June 10, 2011
4.00 o'clock this morning.
I am wide awake.
Dark outside.
Stephen snoring fitfully beside me.
Keith and his friend Rossco stumbling back and forth between Keith's room and the bathroom is who knows what state of mind.
Dogs sound asleep.
Me laying beside the cacophanous Stephen, thinking of all the work I had to do, work that involves word processing programs and not hoes and spades.
Which was enough to get me out of bed at 5.00 am.
Who could possibly sleep with the knowledge of grant applications, journal articles, textbooks pressing in on their conscience?
Not me.
Resigned to wakefulness, I wander downstairs to make coffee, feed the hounds, who were now awake because I was, and take them out for their morning ablutions.
Even in the semi dark of 5.00 am I noticed there were vaguely familiar lumps in the front hallway.
Tentatively I touch one of these lumps.
Yup.
Poop.
It would seem that Stephen fell asleep before taking Tikka out for her final hurrah before bed.
Now, in Stephen's defence, Tikka had kept him up most of the night before.
He was exhausted.
I should have probably taken her out, but he assured me he was fine, it would be done, no problems.
Until someone shits in the hallway.
The real question is how come Stephen was up the previous night with Miss Tikka?
Thunder and lightening.
We had a loud and long lasting thunderstorm Wednesday evening.
Sheets of rain pouring from the sky?
No problem.
But throw in the flashes of lightening, and booming thunderclaps, and you have a 13 year old, 85 pound Belgian shepherd who doesn't know what the hell to do.
So she tries to dig holes in the bedroom floor.
Or, if we're really lucky, she attempts to scale our bodies.
Which is quite painful.
And we all bear the scars of her valiant attempts to crawl inside of our skin for safety and protection.
There have been nights were either Stephen or myself, or both, have been on either side of Tikka, on the floor, her tight between us, in an effort to sooth her shattered nerves.
Wednesday night, I hoisted her up on the bed with me, which kept her calm until Stephen came home with Keith and she had to give her Pookie his after work greeting, even though she was absolutely terrified a clap of thunder would strike her on the stairs.
And Frankie?
We actually don't know if he's afraid of thunder and lightening.
He just does whatever Tikka does.
I've been having a difficult time getting into a rhythm at work.
Plans for how to tackle work and enjoy the summer sun were made during our eight hour drive to Montreal.
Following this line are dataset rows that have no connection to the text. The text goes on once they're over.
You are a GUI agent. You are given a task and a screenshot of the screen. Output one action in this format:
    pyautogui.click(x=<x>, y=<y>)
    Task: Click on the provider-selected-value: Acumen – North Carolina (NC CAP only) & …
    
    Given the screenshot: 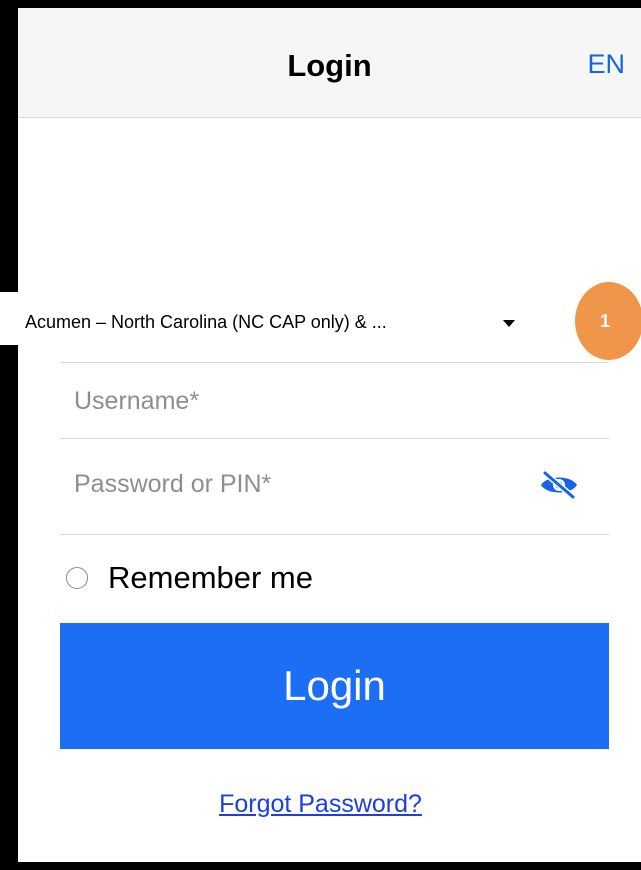 What is the action you would take?
    pyautogui.click(x=206, y=322)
Completely reasonable, doable plans.
Plans that would ensure the grant application was written, the journal article was finished, Stephen's proposal was finished and his ethics course complete.
Plans that guarantee all kinds of gardening time, dog walking time, hanging laundry to dry in the sun time. . .
But I just don't want to be in my office.
In front of my computer.
I want to be outside.
Alas, gardening isn't going to get anything written.
Nor is hanging laundry, or walking the dogs.
Therefore it would seem I have to work harder at implementing my plan.
Work until 2.00 pm, and then spend the rest of the day doing all my outside things.
Em finishes school next week, so theoretically, I could be to work by 7.00 am, which would mean seven hours of writing time.
Home for the remainder of the day, digging and planting and weeding and pulling.
So simple and logical on paper.
So difficult to implement.
The warm sun is calling me, calling me to come outside and enjoy the blue sky and gentle breezes.
What a time to decide to take up gardening.
I've faced tougher challenges than this.
Raising kids, Meredyth and Stephen in particular.
I can do this.
This morning, I am heading to the library.
No computers.
Just my very unpolished article, a pad of paper, a pen.
"Old school" according to my faithful Research Assistant.
Starbucks coffee.
Huge windows to remind me of what awaits me once my work is done for the day.
Now all I need is discipline.
If anyone has some to spare, you can find me on the main floor of the Harriet Irving Library.
I'll be the one staring out the windows with the venti Starbucks coffee cooling beside me, the unpolished article, pad of paper and pen sitting on the table, untouched.